(SELECTED TEXT):
>> begin

6. The method as in claim 1, wherein replacing the background
comprises one of: replacing an entire background with the
advertising content, or replacing a part of the background with the
advertising content.
7. The method as in claim 1, wherein obtaining the video comprises:
obtaining the video with at least one of a pan, tilt, zoom (PTZ)
camera or an omni-directional camera.
8. The method as in claim 7, wherein replacing the background with
the advertising content comprises replacing the background with a
warped version of the advertising content, and wherein rendering
the video comprises dewarping the warped version of the advertising
content.
9. The method as in claim 1, further comprising: transmitting and
receiving the video via a network.
10. The method as in claim 1, further comprising: compressing the
video after obtaining the video and prior to transmitting the
video; and decompressing the video after receiving the video and
prior to rendering the video.
11. The method as in claim 1, wherein segmenting the background
comprises: obtaining a background model of the video; performing
high confidence video segmentation of the video using the
background model; updating the background model; updating
foreground and background appearance statistics; and performing
final video segmentation.
12. The method as in claim 11, wherein performing high confidence
video segmentation comprises: determining a pixel change map;
determining a gradient change map; determining a high confidence
foreground mask; and determining a high confidence background
mask.
13. The method as in claim 12, wherein determining the high
confidence background mask comprises: determining a maximum
foreground convex region; determining an initial high confidence
background mask; determining high confidence background pixels; and
determining a final high confidence background mask.
14. The method as in claim 12, wherein performing final video
segmentation comprises: performing statistical segmentation;
growing a foreground region; performing region-based foreground
hole filling; and performing foreground boundary smoothing.
15. The method as in claim 1, wherein the advertising content
comprises at least one of: an image, a video, an adaptive
advertising content which changes during the video, or a
customizable advertising content based on a user profile.
16. A system for video background replacement in real time,
comprising: a transmitting device to obtain and transmit a video;
an advertising server to provide an advertising content via a
network; a segmentation component to segment a background from the
video; a replacement component to replace the segmented background
with the advertising content; and a receiving device to receive the
video and render the video with the replaced background on a
monitor.
17. The system as in claim 16, wherein the segmentation and
replacement components each is embodied within at least one of the
transmitting device, advertising server, or receiving device.
18. The system as in claim 16, wherein the transmitting device
comprises a first computer, the receiving device comprises a second
computer, and the advertising server comprises a third
computer.

>> end

(WORK INSTRUCTIONS): Can you return the stretch of the video background replacement claims from "8. The method" through "via a network.", copied word for word?

(INFORMATION PROVIDED):
>> begin

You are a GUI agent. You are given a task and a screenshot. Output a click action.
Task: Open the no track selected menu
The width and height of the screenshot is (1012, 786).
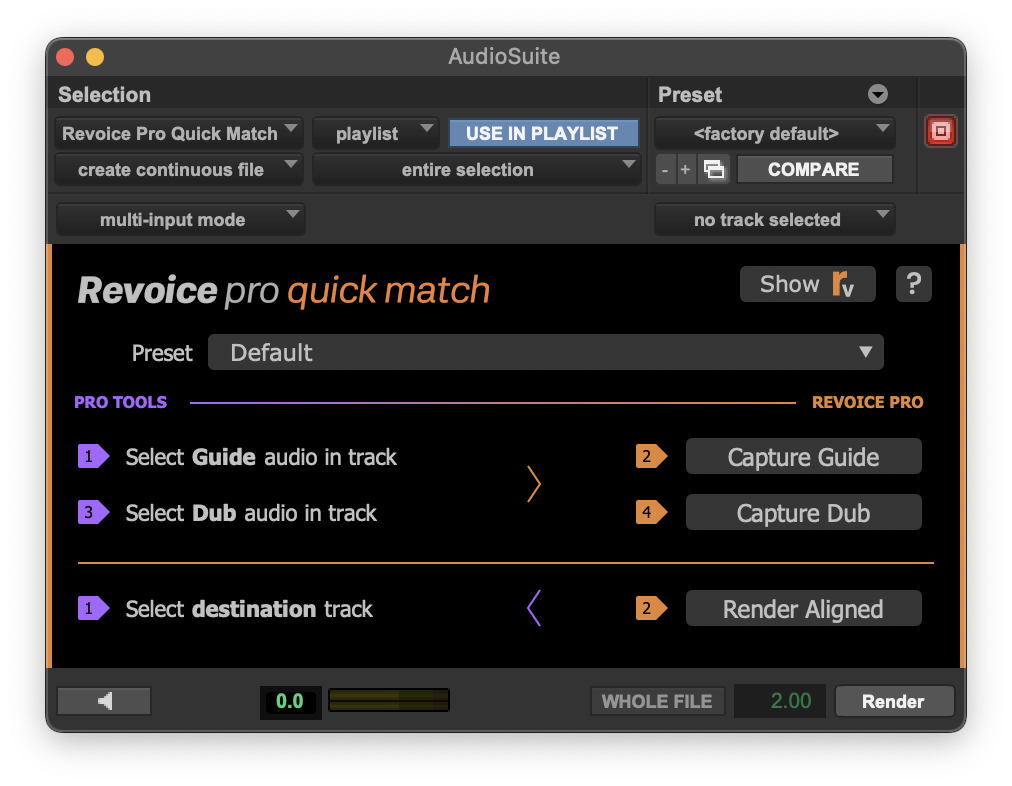tap(774, 220)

>> end

(TASK OUTPUT):
8. The method as in claim 7, wherein replacing the background with
the advertising content comprises replacing the background with a
warped version of the advertising content, and wherein rendering
the video comprises dewarping the warped version of the advertising
content.
9. The method as in claim 1, further comprising: transmitting and
receiving the video via a network.